A Contract of Convenience
The air in the private corridor tasted of expensive lilies and the metallic tang of impending ruin. Julian Vane did not look like a man at the mercy of a runaway bride; he looked like a predator who had decided to hunt in a different direction. He leaned against the mahogany paneling, blocking the only exit, his dark eyes tracking the frantic pulse at Evelyn’s throat.
“You’re not the Thorne girl,” Julian said, his voice a low, steady hum that carried more weight than a shout. “You’re the ghost they hoped would stay buried. Evelyn, isn’t it?”
Evelyn’s breath hitched. The name felt like a physical blow, a reminder of the identity she’d traded for a threadbare existence. She tightened her grip on the stolen catering key in her pocket, her knuckles white. “If you know who I am, you know I have no reason to play your game, Mr. Vane. The Thorne family hasn’t looked for me in years.”
“They don’t need to look for you,” he countered, stepping closer until the scent of cedar and cold rain enveloped her. He slid a sleek, embossed guest badge toward her across the bar top. “They need a signature to finalize the merger that keeps their stock from cratering. Your sister took the deed and vanished, leaving a power vacuum your father is too panicked to fill. I don’t care if you’re the lost heir or a pretender. I care that you look enough like her to satisfy the board for the next three hours.”
He pulled a folded document from his breast pocket—a rider to the merger packet—and a pen that looked too expensive to be casual. “You sign this, you provide the face for the evening, and I give you the first page of the deed trail. The one that proves your father didn't just inherit the estate—he stole the title.”
Evelyn stared at the document. It was a trap, a gilded cage designed to bind her to his corporate survival, but the leverage was undeniable. She took the pen, her hand steadying as she realized the power shift. “One page isn’t enough. I want access to the internal audit logs.”
Julian’s lips curved into a thin, dangerous smile. “Negotiating already? I like it. Half the logs, and you enter the ballroom on my arm. Do we have an accord?”
“We have an arrangement,” she corrected, signing the paper with a sharp, decisive stroke.
He didn't let her reach the ballroom alone. He took her elbow with the cool certainty of a man moving a signature line into place, and the gesture looked intimate only because every eye in the corridor wanted it to be. As they crossed the threshold into the main hall, the room reacted exactly as Julian had calculated. The string quartet’s music seemed to weave around them, and the murmurs of the Thorne relatives—Mrs. Thorne, silver and severe near the flower wall, and two cousins who wore entitlement like inherited wool—faded into a shocked silence.
Julian’s fingers tightened on her sleeve. A warning: Stay close.
“If you plan to keep pretending,” Evelyn whispered, her chin level, “you could at least tell me what costume I’m wearing.”
“Bride,” he murmured, his gaze scanning the room. “And necessary.”
That word landed harder than the crystal chandeliers glittering above. It meant he had already placed a value on her presence. As they navigated the sea of white linen and champagne towers, Julian steered her away from the prowling gaze of her aunt. He guided her into the narrow, shadow-drenched gallery that flanked the hall, using the donor portraits as a screen.
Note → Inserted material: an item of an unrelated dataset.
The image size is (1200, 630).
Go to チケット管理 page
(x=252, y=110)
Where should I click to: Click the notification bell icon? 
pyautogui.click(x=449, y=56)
“Stay close,” he repeated, his voice a low vibration. “Your family is looking for a reason to dismantle this merger, and they’ve already realized your ‘predecessor’ is missing. If they catch you alone, they’ll chew through your composure.”
Just beyond the heavy velvet curtains, Mrs. Thorne’s voice cut through the ambient noise, brittle and sharp. “The girl took it, didn't she? The deed. If she’s gone, the vault is essentially open to anyone with the right clearance.”
Evelyn froze. The runaway bride hadn't just fled; she had stolen the very proof Evelyn needed to reclaim her name. She looked up at Julian, seeing the hard, calculating light in his eyes. He hadn't just brought her here to save his merger; he had brought her here to hunt down the person who held her inheritance. He knew the bride’s secret, and he was using Evelyn to bait the trap. As the cameras swung toward them, flashing in a blinding rhythm, she realized that Julian’s protection had become a public claim—one he hadn't priced out loud, and one she was no longer sure she could escape.